How to recalculate variants in phase that are called separately?

In the rare case variants, such as MNPs (multi-nucleotide polymorphisms) delinses, are split into smaller atomic SNVs (single nucleotide variants) or INDELs (insertions and deletions), they may need to be recalculated into a single MNP. This process is important for accurate classification, especially when determining if two variants are in phase or are independent. This article explains how to recalculate split variants into a single MNP using VarSome Clinical, with a detailed example from a clinical case.

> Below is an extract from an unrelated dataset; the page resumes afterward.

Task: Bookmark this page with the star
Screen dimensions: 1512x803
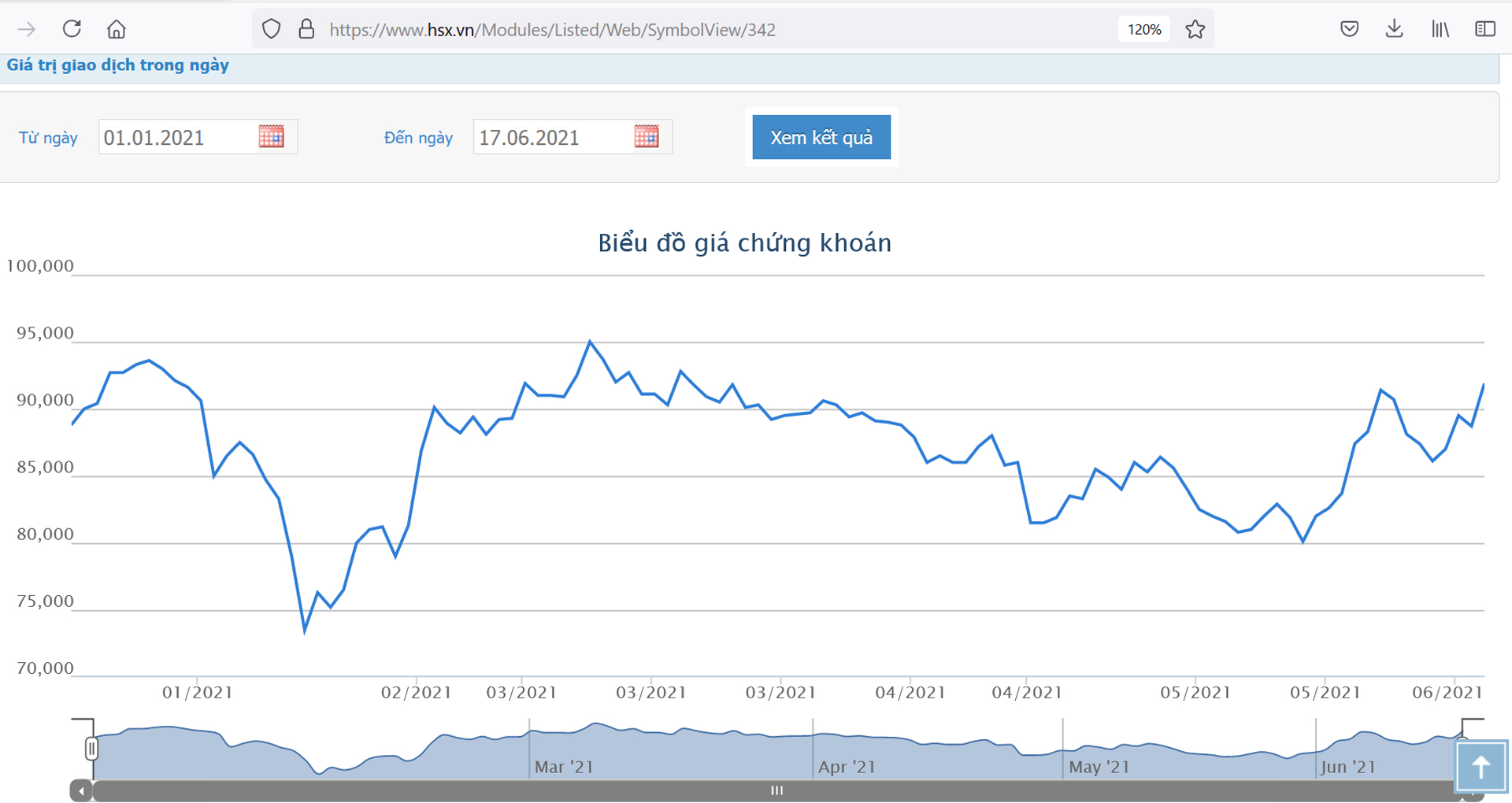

Case example: ENG gene variants

Consider a case where we have two variants in the ENG gene, and the end user is seeking confirmation about whether these two variants are in phase and should be analyzed together or if they are independent in the hg19 reference genome:

Step 1: Identifying other potential involved variants

Before determining whether the variants are in phase, it is useful to check for other variants in the genomic neighborhood that might be involved. Here’s how to identify them:

  1. Nearby Variants card: In VarSome Clinical, navigate to the Nearby Variants section in the clinical card for the selected variant. This will display variants in the genomic neighborhood of your variant.

  2. Not affected by sample filters: This list will not be affected by any filters applied to the sample, so it provides a comprehensive look at other variants in the area.

  3. Check PGT and PID for nearby variants: By reviewing these nearby variants, you can assess if any of them share the same PGT and PID attributes, suggesting that they might also be in phase or linked to the variants in question.

Step 2: Determine if the variants are in phase

To determine if the two variants are in phase, follow these steps within VarSome Clinical:

  1. Search for VCF attributes PGT and PID:

    • PGT (Physical Phasing Haplotype Information): Describes how the alternate alleles are phased relative to one another (e.g., 0|1 or 1|0).
    • PID (Physical Phasing ID Information): A unique ID within a sample that connects records within a phasing group.
  2. Comparing PGT and PID: In VarSome Clinical, these attributes will appear in the variant details (as shown in the example image below). Compare the PGT and PID values for both variants.

    Key rule: If two variants share the same PGT and PID, they are not independent, meaning they are on the same haplotype and therefore in phase. This means the variants should not be analyzed separately.

  3. Conclusion: In this case, if the PGT and PID for both variants are identical, they are in phase. As a result, they should be recalculated into a single variant.

Step 3: Recalculate the variant

Once you determine that the variants are in phase, you need to recalculate the two split variants into a single MNP. Here’s how to do that:

  1. Reference sequence: Start with the reference sequence where the two variants occur:

    GGTGATGGGGCCCCTCTCAGCTGCCCA
    • Variant 1 (c.466_471del) is the underlined first 6 nucleotides.
    • Variant 2 (c.445_458del) is the second underlined segment of 14 nucleotides.
  2. Resulting sequence after deletions: These two deletions occur at the same time, which means the combined result is the deletion of the bases from both variants. The resulting sequence will be:

    GGGGCCC
  3. Formulate the query: Use the resulting sequence to create a new VarSome query:

    chr9:130588841:GGTGATGGGGCCCCTCTCAGCTGCCCA:GGGGCCC

    This will give you the merged variant.

  4. Recalculated variant: The recalculated variant is now:

    ENG(NM_001114753.3):c.445_469delinsGGGCC p.(Trp149GlyfsTer6)

    This is the single MNP that combines the two original variants.


Using the PGT and PID attributes in VarSome Clinical, you can easily determine if variants are in phase and merge them accordingly. The recalculation process helps ensure a more accurate analysis of genetic variants.